Set down again exactly the lines of the listing below that fall between the line holding "Screen dimensions: 1568x677" and the line holding "Task: Click the Point", inclusive.

◆ ◆ ◆

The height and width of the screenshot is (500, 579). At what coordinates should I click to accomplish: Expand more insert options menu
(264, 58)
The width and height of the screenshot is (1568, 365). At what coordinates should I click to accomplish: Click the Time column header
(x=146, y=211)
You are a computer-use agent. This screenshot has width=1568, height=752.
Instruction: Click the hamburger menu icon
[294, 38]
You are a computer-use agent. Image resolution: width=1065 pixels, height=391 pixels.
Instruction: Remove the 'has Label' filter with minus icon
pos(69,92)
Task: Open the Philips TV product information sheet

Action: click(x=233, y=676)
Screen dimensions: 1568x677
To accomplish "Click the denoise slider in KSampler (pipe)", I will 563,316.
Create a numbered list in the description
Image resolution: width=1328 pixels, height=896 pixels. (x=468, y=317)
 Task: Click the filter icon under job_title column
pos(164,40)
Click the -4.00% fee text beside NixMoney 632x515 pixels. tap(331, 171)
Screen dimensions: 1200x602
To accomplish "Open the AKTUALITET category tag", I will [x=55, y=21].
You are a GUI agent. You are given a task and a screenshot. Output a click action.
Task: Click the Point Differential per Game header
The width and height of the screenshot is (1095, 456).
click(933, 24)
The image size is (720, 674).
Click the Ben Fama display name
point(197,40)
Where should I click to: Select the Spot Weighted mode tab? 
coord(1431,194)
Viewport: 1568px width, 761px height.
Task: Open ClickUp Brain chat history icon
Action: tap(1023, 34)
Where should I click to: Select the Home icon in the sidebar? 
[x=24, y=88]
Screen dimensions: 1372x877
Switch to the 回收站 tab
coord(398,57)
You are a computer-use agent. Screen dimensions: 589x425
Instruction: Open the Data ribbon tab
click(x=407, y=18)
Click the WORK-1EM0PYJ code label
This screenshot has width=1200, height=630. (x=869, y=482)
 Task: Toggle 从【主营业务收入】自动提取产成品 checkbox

◆ ◆ ◆

- Written answer -
Screen dimensions: 1568x677
To accomplish "Click the denoise slider in KSampler (pipe)", I will 563,316.
Create a numbered list in the description
Image resolution: width=1328 pixels, height=896 pixels. (x=468, y=317)
 Task: Click the filter icon under job_title column
pos(164,40)
Click the -4.00% fee text beside NixMoney 632x515 pixels. tap(331, 171)
Screen dimensions: 1200x602
To accomplish "Open the AKTUALITET category tag", I will [x=55, y=21].
You are a GUI agent. You are given a task and a screenshot. Output a click action.
Task: Click the Point Differential per Game header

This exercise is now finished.